Overview

Although the time has passed to submit to the Home Automation challenge, issues seen previously during the project work have been resolved. In the last post for this project, the GPIO features of the MATRIX Creator were to be shown however there were issues with getting the values consistently from openHAB.  These have since been resolved so now the GPIO ports from P2 on the MATRIX Creator can be used to set and collect port states from the openHAB Basic UI.  The main issue was sending Exec (executable) commands from openHAB to the Python helper script passing multiple parameters. For some reason openHAB would not allow for this, so to resolve the issue, the parameters were packed into a since string to the Python script and then unpacked before sending to the main script to issue commands to MATRIX Creator.   This is the same basic method that was used to send the RGB values from openHAB to the Eveloop LED array on the Creator.  Since this issue was resolved, it is still a valid part of the project and is included, although not expected to be considered as part of the submission.

 

Previous Posts

OpenHAB 2 with Matrix Creator and RasPi 3 A+: Intro

OpenHAB 2 with Matrix Creator and RasPi 3 A+: MATRIX Lite Python

OpenHAB 2 with Matrix Creator and RasPi 3 A+: OpenHAB 2 MQTT Binding

OpenHAB 2 with Matrix Creator and RasPi 3 A+: OpenHAB 2 Exec Binding

OpenHAB 2 with Matrix Creator and RasPi 3 A+: Everloop and demo

 

MATRIX Creator GPIO P2 control in openHAB

 

ITEMS

 

In openHAB 2, the main definitions needed when adding a Thing, are items, sitemap, rules, and things.   An item definitions, defines the main structure of the Thing, such as whether it is Text, Color, a Switch or other Item Types, and the associated channel IDs.  The channel ID can be Exec (executable), MQTT, Network Connection and so on. To communicate with the P2 GPIO ports on the MATRIX Creator, the Exec Binding was used, however instead of configuring this using the Paper UI, these were defined manually due to issues with running commands with multiple parameters in the Thing config from the Paper UI.

____________

» DIRECTIVES
A – Based on the post about openHAB and the MATRIX Creator, answer yes or no for each statement and quote the words that decide it: (i) openHAB accepted Exec commands that passed multiple parameters to the Python helper script; (ii) the same basic method was used to send RGB values from openHAB to the LED array; (iii) the Exec Binding for the P2 GPIO ports was configured through the Paper UI.
B – Reproduce the part of the post about openHAB and the MATRIX Creator that opens with the words containing "MATRIX Creator GPIO" and closes with "the Paper UI.".
The material after this point plays no part in the work here.

» DATA EXTRACT
____________

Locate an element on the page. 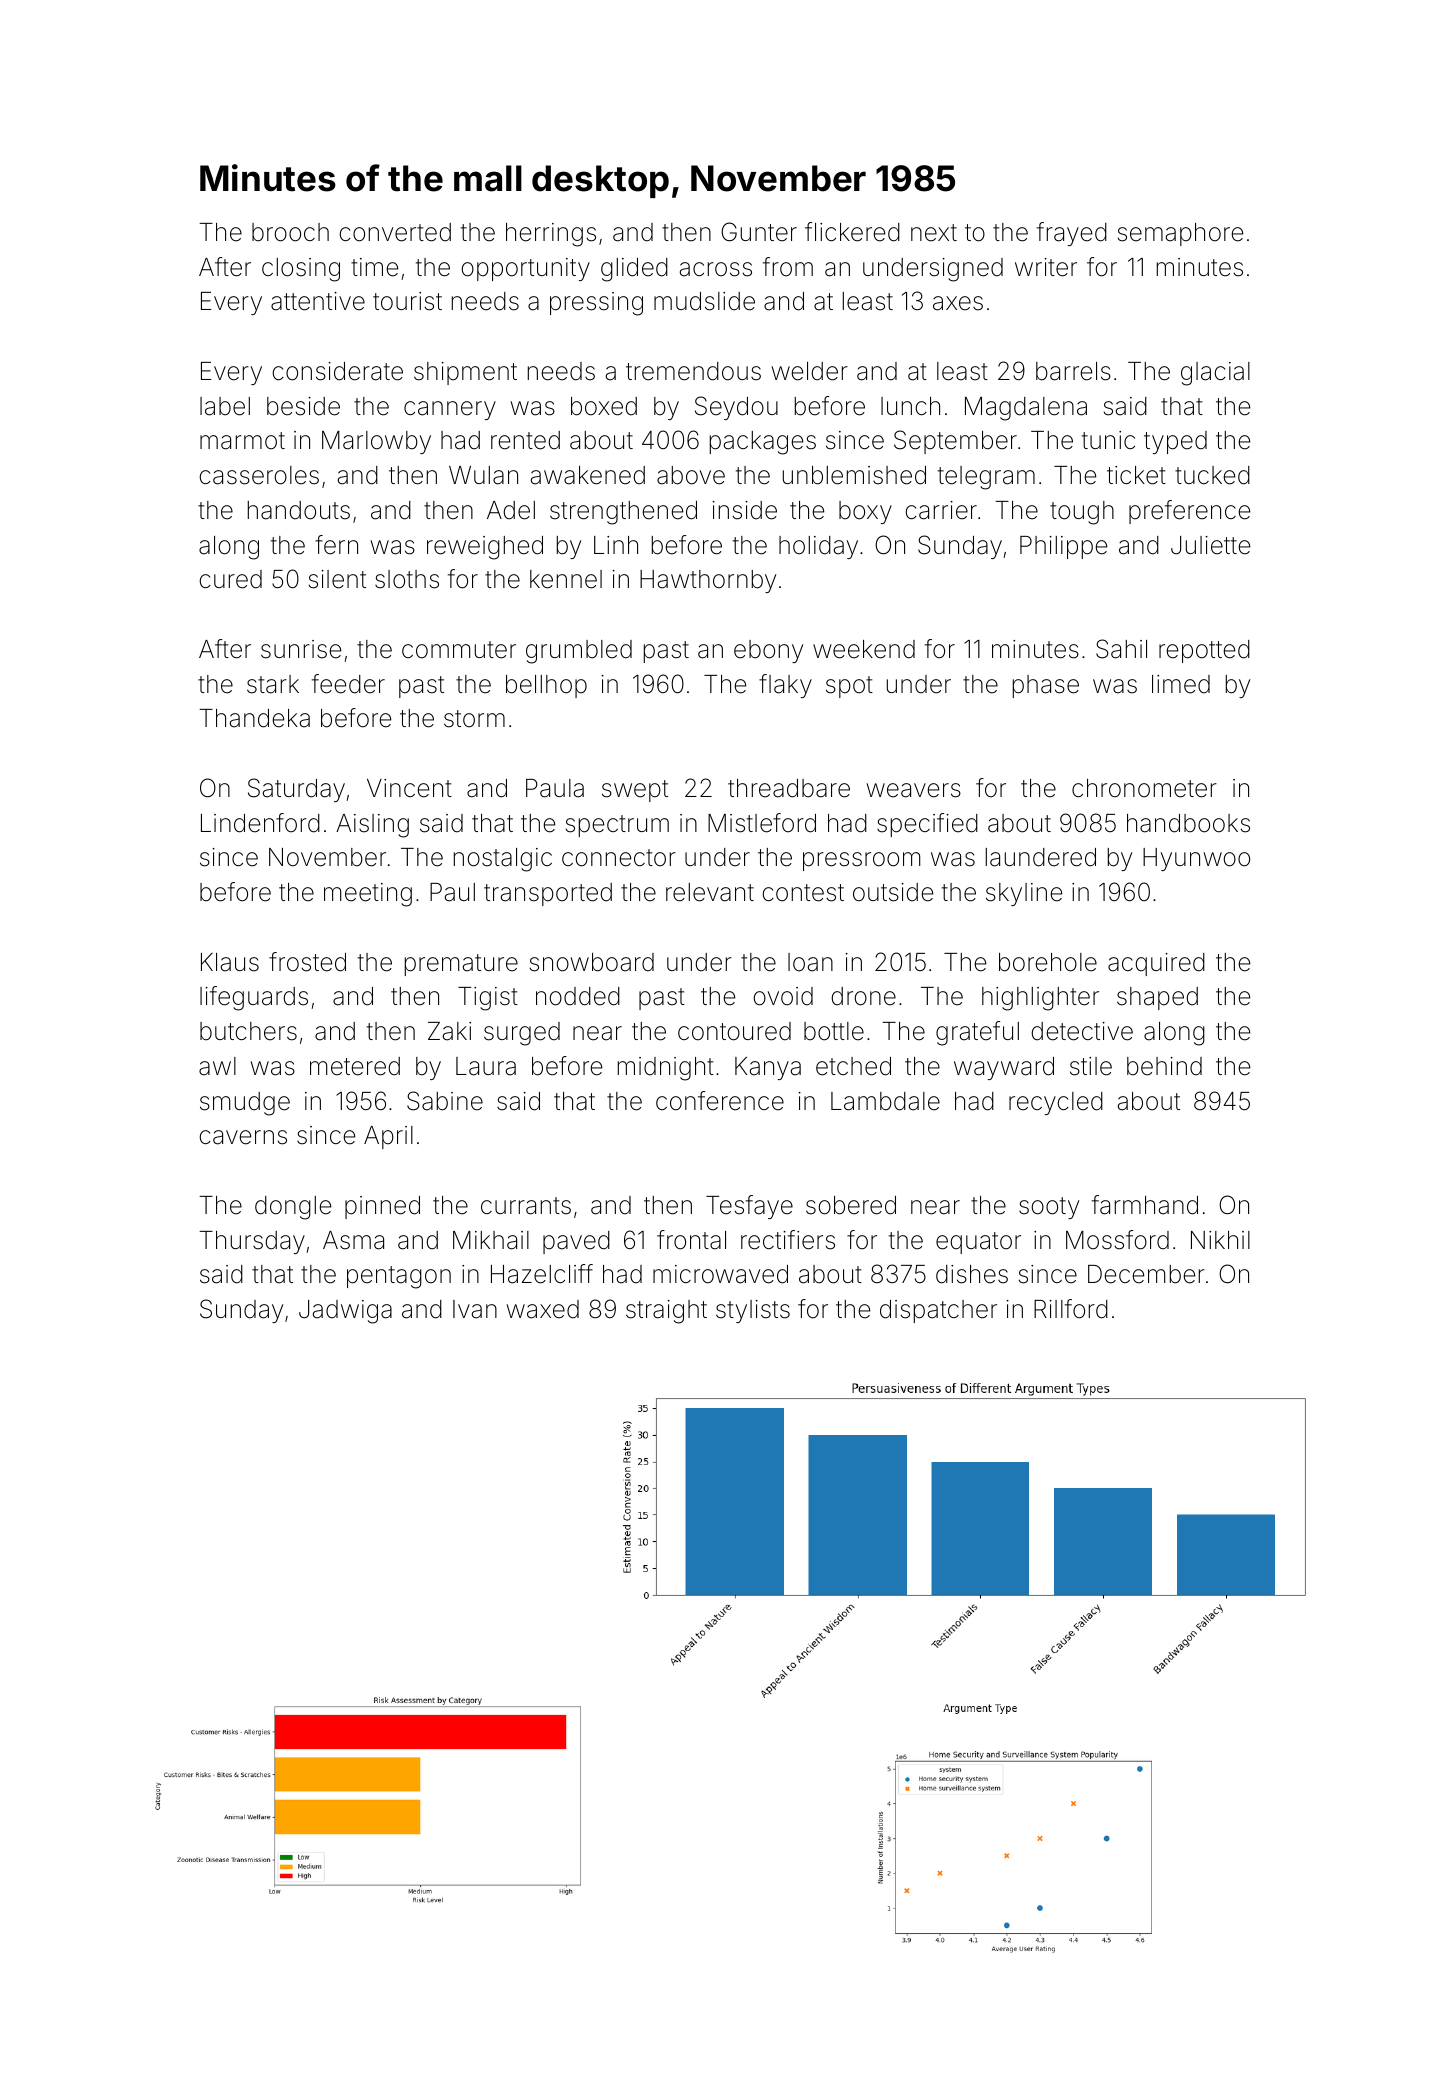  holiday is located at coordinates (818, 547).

____________

» SOLUTIONS FOR EACH TASK
A –
(i) No: "For some reason openHAB would not allow for this"
(ii) Yes: "This is the same basic method that was used to send the RGB values from openHAB"
(iii) No: "instead of configuring this using the Paper UI, these were defined manually"

B –
MATRIX Creator GPIO P2 control in openHAB

 

ITEMS

 

In openHAB 2, the main definitions needed when adding a Thing, are items, sitemap, rules, and things.   An item definitions, defines the main structure of the Thing, such as whether it is Text, Color, a Switch or other Item Types, and the associated channel IDs.  The channel ID can be Exec (executable), MQTT, Network Connection and so on. To communicate with the P2 GPIO ports on the MATRIX Creator, the Exec Binding was used, however instead of configuring this using the Paper UI, these were defined manually due to issues with running commands with multiple parameters in the Thing config from the Paper UI.